▸ Exercise prompt: Repeat exactly, and only, the lines below starting at the line that contains "Terms of Use (723, 1114)" and ending at the line that contains "DealerRevs.com Home (260, 1114)", inclusive of both.

━━━━━━

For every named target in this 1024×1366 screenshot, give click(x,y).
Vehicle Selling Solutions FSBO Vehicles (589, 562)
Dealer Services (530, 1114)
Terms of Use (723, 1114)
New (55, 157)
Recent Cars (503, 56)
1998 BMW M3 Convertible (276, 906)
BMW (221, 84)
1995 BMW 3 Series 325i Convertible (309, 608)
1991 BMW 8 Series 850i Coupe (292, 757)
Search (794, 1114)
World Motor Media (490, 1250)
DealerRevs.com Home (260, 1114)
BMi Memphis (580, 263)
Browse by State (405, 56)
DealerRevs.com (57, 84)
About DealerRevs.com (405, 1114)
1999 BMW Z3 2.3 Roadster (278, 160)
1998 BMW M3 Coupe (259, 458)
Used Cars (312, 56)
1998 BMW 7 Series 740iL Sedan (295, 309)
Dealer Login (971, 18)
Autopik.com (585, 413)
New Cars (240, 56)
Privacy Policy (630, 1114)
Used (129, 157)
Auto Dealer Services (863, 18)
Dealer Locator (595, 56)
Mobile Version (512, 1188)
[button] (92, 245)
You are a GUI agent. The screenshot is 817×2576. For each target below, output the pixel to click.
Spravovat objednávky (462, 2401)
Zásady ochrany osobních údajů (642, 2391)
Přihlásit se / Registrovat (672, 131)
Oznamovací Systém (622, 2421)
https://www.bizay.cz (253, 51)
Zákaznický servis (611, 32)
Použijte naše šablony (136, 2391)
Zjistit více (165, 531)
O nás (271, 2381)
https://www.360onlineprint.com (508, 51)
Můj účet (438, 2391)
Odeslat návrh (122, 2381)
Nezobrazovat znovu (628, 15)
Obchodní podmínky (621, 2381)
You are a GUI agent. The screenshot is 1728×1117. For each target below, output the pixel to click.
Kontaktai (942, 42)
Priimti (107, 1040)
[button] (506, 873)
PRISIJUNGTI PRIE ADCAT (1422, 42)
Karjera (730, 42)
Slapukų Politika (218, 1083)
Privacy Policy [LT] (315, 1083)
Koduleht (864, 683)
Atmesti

━━━━━━

▸ Exercise output:
Terms of Use (723, 1114)
New (55, 157)
Recent Cars (503, 56)
1998 BMW M3 Convertible (276, 906)
BMW (221, 84)
1995 BMW 3 Series 325i Convertible (309, 608)
1991 BMW 8 Series 850i Coupe (292, 757)
Search (794, 1114)
World Motor Media (490, 1250)
DealerRevs.com Home (260, 1114)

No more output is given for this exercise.